Power assisted steering gears are well known, particularly for motor vehicles as comprising a valve member mounted in a valve sleeve member and displaceable relative thereto, either axially or rotationally, in response to a steering input to adjust control ports between those members. Adjustment of the control ports serves to control flow of fluid under pressure from an appropriate pressure source to power assistance means which would be included in a steering system incorporating the gear and would usually be in the form of a double acting piston and cylinder or ram device. Usually relative displacement between the valve member and valve sleeve member is restricted or resiliently restrained by use of a torsion rod or spring component through which those members may be coupled together, particularly in the case where those members are rotationally displaceable relative to each other.
Conventionally the valve sleeve member has an external annular face slidably mounted in a sleeve cylinder of a valve housing which latter is usually integral with the steering gear housing and has at least three ports one of which is intended to be coupled to the fluid pressure supply while the other two are intended to be coupled to the power assistance means (for example to opposite chambers of a double acting piston and cylinder for the supply of pressure to and the relief of pressure from those piston chambers as appropriate to effect the power assistance). The control of fluid flow to and from the aforementioned ports is controlled by adjustment of the control ports between the valve and valve sleeve members; to achieve this it is conventional, as for example is disclosed in the power assisted steering gear shown in FIG. 1 of our U.K. Pat.
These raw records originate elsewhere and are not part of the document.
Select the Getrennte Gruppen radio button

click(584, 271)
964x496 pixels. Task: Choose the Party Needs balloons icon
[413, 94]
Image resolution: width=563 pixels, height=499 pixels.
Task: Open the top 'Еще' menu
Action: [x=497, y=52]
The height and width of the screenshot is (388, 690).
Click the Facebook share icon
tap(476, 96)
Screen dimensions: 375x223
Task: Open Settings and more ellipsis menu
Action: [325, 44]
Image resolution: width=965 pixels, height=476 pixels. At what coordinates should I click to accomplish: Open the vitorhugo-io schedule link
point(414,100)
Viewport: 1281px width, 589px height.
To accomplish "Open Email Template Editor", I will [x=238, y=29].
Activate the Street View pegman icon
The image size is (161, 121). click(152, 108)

No. 1,223,551, for the external annular face of the valve sleeve member to have at least three axially spaced annular recesses communicating one with each of the aforementioned three ports in the valve housing and through which fluid under pressure is supplied to or exhausted from the power assistance means of adjustment of the control ports. By this arrangement the three annular recesses will, from time to time, be subjected to fluid under pressure or exhaust depending upon the power assistance which is required. With this known arrangement the axially opposite and radially extending end faces of the valve sleeve member open to chambers in the valve housing which effectively form dead spaces within the gear and may be in constant communication with exhaust or reservoir to relieve pressure on the end faces and indeed these chambers may form part of the fluid return to reservoir following its flow through the control ports.
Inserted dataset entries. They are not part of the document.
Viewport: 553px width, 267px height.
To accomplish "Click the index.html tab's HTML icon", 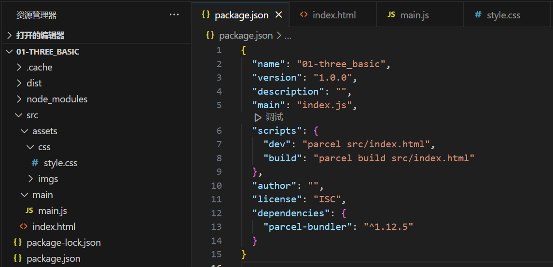I will tap(304, 15).
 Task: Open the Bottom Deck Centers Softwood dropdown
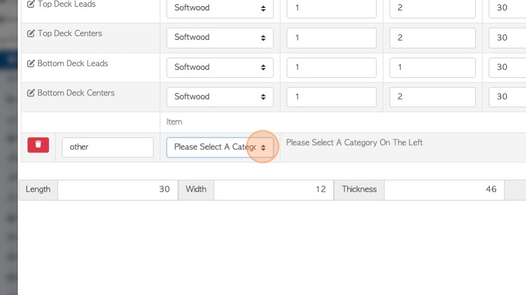pos(220,97)
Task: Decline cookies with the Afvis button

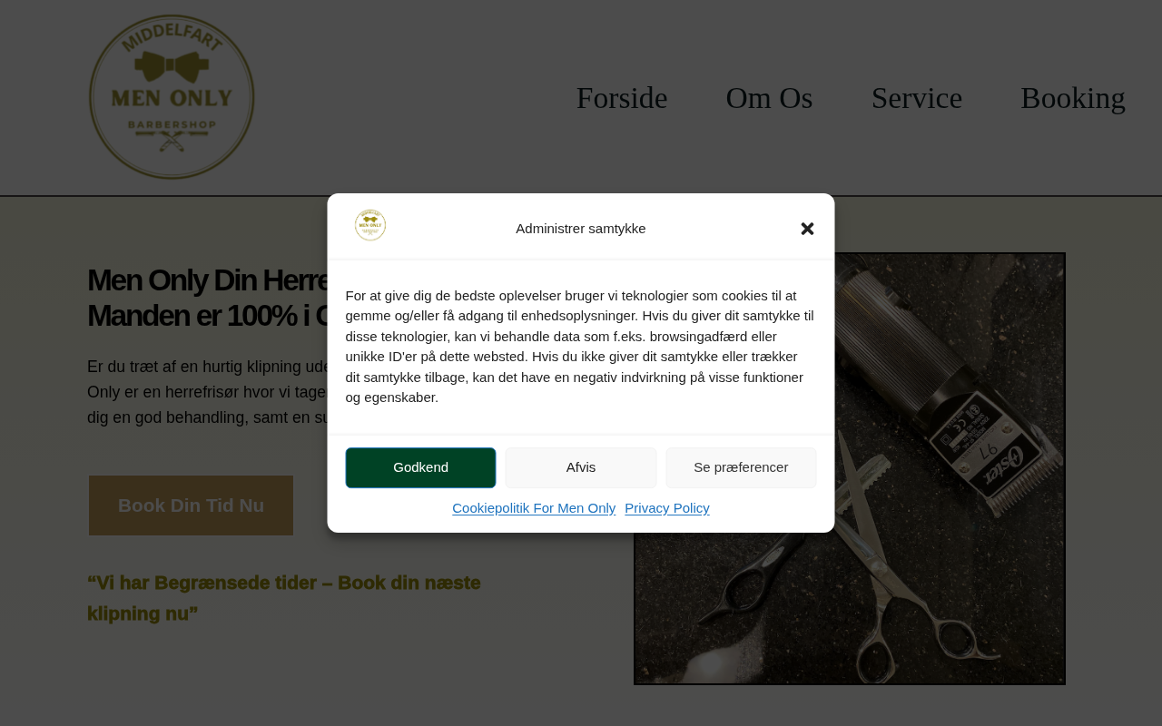Action: [x=581, y=467]
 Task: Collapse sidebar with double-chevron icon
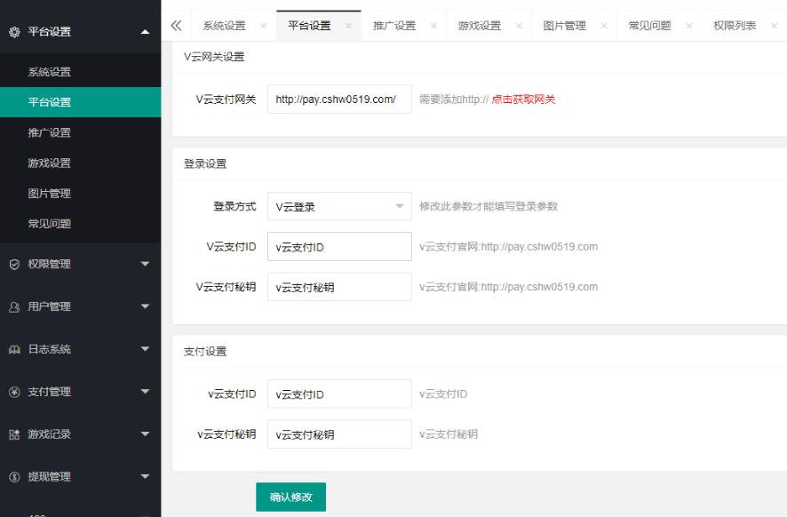pos(176,26)
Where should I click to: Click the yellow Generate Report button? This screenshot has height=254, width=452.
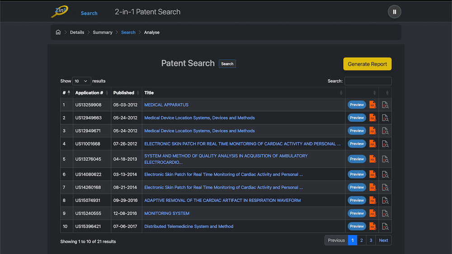[367, 64]
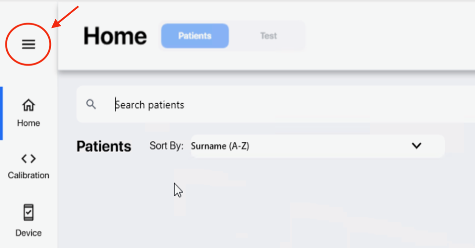
Task: Click the Home page title
Action: click(115, 36)
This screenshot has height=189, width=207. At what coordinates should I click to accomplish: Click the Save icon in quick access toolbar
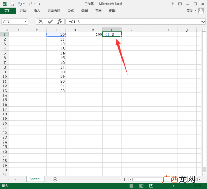12,4
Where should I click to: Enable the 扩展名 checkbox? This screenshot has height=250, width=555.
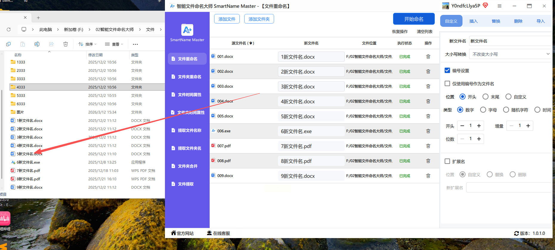pyautogui.click(x=447, y=161)
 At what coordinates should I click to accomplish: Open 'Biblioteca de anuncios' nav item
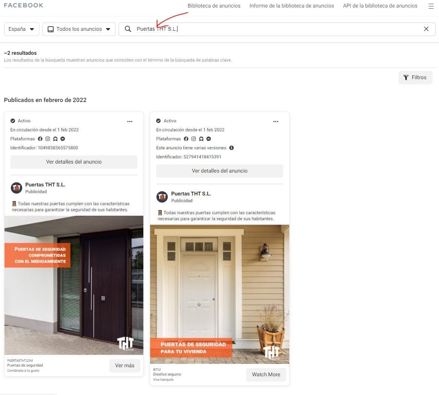point(214,6)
It is an important aspect of steering gear design that the dimensions of the unit should be reduced to a minimum which is practical and without loss of efficiency; in this way not only are the manufacturing costs of the gear likely to be reduced but the space which is necessary to accommodate the gear and steering system generally, are reduced which is regarded as of considerable importance in the layout of the technical systems for modern vehicles. With conventional power assisted steering gears the dimensions of the valve housing and its associated components are a considerable porportion of the overall dimensions of the gear and it is an object of the present invention to provide a means by which the space required for the valve can be reduced.